More data doesn't make you a better investor. It makes you a more confident one.

There's a critical difference between confidence and accuracy, and more information widens the gap between them.

Researchers at the University of Chicago ran three experiments testing what happens when decision-makers receive increasing amounts of data. The result: confidence rose significantly with each additional piece of information, but accuracy barely moved. People don't adjust for the fact that their brains can't actually process the additional inputs. They just feel more certain while being no more correct.

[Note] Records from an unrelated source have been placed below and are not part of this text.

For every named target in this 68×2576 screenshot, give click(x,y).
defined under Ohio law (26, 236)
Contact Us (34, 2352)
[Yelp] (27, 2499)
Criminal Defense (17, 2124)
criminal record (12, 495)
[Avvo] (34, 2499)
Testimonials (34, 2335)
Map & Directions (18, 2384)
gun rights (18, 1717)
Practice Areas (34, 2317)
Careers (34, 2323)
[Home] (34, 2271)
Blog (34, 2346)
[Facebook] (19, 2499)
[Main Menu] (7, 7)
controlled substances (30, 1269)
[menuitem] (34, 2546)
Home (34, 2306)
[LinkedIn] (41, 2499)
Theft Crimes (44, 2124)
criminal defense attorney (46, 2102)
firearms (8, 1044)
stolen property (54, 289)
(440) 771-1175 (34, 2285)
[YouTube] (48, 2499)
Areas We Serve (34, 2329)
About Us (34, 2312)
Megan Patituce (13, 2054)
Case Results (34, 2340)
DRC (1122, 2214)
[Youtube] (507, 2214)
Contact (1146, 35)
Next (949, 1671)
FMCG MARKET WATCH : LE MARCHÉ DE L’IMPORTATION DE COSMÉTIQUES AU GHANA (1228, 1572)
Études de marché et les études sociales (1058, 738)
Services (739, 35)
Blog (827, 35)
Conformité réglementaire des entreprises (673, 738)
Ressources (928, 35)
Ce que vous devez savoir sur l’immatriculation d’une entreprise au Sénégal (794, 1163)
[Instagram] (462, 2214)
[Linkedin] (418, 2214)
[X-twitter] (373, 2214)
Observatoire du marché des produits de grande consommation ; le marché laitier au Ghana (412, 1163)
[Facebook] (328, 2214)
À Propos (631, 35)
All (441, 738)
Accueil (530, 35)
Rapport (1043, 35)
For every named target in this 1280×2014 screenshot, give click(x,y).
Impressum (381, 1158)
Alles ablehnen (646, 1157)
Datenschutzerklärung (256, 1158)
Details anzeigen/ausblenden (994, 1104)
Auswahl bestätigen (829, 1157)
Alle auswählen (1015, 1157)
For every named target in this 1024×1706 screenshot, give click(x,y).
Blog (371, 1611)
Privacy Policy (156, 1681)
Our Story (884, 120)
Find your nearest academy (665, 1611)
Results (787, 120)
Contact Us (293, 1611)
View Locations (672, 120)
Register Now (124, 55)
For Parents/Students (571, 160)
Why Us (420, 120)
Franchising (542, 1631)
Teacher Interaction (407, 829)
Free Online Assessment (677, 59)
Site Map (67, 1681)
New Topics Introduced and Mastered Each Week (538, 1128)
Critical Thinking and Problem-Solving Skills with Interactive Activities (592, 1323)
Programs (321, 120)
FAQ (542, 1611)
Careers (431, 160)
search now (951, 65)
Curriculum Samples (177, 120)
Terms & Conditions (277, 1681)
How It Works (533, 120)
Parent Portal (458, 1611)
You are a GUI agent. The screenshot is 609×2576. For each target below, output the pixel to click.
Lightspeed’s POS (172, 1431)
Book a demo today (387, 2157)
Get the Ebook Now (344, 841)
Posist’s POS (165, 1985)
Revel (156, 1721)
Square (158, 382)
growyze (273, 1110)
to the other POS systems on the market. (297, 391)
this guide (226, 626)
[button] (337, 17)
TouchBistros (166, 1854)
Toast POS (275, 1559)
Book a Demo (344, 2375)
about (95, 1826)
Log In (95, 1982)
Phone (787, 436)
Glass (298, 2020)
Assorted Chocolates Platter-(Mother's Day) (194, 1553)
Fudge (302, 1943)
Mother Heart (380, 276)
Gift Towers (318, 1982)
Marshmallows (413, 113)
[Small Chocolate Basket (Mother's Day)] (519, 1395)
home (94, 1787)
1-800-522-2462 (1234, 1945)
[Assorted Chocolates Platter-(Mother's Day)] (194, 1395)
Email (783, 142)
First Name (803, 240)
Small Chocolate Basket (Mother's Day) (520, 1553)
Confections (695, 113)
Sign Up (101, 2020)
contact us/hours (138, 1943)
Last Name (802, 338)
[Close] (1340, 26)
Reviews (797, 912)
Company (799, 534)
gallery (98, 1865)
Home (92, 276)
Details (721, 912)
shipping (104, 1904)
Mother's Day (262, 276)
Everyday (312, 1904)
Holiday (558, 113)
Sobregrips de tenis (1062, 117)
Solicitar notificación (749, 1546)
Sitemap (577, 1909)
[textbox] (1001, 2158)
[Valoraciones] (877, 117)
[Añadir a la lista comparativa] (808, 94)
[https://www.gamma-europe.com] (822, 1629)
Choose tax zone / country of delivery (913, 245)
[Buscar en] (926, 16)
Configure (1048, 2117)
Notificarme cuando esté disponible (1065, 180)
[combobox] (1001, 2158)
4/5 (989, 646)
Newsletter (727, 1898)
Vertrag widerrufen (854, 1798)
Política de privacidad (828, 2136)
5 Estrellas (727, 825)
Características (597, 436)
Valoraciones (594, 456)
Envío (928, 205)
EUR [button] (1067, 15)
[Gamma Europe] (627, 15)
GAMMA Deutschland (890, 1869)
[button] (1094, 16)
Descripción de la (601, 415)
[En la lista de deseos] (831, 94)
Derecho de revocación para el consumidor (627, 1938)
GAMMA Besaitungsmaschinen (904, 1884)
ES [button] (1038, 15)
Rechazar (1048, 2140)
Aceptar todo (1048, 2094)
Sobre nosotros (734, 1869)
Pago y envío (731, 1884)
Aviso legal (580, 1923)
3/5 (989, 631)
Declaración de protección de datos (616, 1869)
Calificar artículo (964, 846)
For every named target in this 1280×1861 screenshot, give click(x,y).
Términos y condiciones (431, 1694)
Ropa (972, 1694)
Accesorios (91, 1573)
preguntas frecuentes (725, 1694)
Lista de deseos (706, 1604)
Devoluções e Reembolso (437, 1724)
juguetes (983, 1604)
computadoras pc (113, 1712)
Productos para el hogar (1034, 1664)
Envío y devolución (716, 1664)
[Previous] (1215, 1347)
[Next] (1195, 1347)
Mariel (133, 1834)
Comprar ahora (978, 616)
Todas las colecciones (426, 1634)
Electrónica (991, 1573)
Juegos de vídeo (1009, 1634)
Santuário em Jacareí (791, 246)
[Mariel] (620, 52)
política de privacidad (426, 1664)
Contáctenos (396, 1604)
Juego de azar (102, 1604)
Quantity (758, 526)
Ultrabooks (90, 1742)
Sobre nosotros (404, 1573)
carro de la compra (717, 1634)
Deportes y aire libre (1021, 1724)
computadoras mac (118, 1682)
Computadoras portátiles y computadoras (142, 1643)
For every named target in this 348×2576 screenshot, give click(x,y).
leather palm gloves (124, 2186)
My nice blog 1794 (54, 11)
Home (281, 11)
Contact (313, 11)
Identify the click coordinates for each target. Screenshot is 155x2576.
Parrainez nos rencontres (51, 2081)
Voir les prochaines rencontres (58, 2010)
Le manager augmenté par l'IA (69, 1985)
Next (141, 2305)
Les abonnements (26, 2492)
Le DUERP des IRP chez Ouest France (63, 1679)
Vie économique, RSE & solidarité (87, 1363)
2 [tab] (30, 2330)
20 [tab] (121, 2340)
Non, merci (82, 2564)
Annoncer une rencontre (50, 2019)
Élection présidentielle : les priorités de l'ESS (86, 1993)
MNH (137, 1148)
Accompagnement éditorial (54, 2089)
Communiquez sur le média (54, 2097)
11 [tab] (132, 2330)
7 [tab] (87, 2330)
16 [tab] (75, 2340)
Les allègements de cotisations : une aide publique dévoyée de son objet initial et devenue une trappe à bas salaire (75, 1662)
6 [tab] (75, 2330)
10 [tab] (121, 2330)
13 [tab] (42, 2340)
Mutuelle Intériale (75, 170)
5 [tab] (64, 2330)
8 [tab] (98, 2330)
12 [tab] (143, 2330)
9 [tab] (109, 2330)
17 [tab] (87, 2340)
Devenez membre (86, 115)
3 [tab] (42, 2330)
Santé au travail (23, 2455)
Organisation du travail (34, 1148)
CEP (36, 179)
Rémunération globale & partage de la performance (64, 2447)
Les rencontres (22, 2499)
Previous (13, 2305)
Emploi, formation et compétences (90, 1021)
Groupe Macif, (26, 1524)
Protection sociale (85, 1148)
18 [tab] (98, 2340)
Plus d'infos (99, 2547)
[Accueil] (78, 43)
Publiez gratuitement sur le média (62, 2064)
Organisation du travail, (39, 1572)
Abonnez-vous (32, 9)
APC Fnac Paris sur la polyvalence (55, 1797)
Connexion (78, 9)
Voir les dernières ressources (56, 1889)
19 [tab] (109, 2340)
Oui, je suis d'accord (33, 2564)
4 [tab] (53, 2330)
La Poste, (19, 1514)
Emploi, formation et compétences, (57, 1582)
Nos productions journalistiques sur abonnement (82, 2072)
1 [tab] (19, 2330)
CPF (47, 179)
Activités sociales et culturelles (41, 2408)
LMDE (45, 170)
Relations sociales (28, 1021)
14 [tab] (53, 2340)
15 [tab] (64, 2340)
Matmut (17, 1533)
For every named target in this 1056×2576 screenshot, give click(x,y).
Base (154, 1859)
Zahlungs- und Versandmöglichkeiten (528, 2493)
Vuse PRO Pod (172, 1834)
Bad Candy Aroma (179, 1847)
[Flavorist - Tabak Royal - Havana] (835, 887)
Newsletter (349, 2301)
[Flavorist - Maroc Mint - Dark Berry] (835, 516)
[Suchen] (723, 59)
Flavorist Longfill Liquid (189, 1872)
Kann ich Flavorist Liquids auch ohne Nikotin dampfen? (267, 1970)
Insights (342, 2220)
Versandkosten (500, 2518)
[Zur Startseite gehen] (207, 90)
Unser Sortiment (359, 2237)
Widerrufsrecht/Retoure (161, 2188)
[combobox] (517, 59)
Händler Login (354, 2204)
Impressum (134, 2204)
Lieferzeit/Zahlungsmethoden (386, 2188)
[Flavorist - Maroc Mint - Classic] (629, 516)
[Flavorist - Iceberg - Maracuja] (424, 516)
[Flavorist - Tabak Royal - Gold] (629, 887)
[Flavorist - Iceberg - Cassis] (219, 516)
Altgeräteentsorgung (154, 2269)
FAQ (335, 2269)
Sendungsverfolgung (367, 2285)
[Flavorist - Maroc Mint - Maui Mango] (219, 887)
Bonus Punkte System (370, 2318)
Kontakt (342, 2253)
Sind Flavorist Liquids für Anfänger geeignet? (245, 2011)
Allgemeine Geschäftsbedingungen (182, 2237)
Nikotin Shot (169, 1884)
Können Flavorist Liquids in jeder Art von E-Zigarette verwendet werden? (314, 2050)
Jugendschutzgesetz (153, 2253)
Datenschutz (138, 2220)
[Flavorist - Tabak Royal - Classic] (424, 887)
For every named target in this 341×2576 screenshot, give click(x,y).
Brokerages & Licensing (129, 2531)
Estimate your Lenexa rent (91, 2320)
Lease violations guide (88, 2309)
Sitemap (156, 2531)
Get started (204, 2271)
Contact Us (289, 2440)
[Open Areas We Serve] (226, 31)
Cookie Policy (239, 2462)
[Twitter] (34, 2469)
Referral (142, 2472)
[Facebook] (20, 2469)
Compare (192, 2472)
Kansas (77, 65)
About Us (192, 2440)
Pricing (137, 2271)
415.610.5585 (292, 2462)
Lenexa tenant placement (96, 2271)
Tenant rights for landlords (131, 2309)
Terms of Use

This shows up in real portfolios. A landmark study in The Journal of Finance tracked 66,465 real investor accounts over five years. The investors who traded the most, driven by confidence in the information they were consuming, earned 6.5 percentage points less per year than the market. More data led to more activity, and more activity destroyed returns.

A separate study found that when investors gained access to faster online trading tools and more market data, their returns dropped by over 5 percentage points compared to their own prior performance. Same investors, same market. Just more information access, and worse outcomes.

Sources

Tsai, C.I., Klayman, J., & Hastie, R. (2008). "Effects of Amount of Information on Judgment Accuracy and Confidence." Organizational Behavior and Human Decision Processes, 107(2), 97-105. View paper
Barber, B.M. & Odean, T. (2000). "Trading Is Hazardous to Your Wealth." The Journal of Finance, 55(2), 773-806. View paper
Barber, B.M. & Odean, T. (2002). "Online Investors: Do the Slow Die First?" The Review of Financial Studies, 15(2), 455-487. View paper

02

Investors who focus on fewer names outperform those who spread their attention.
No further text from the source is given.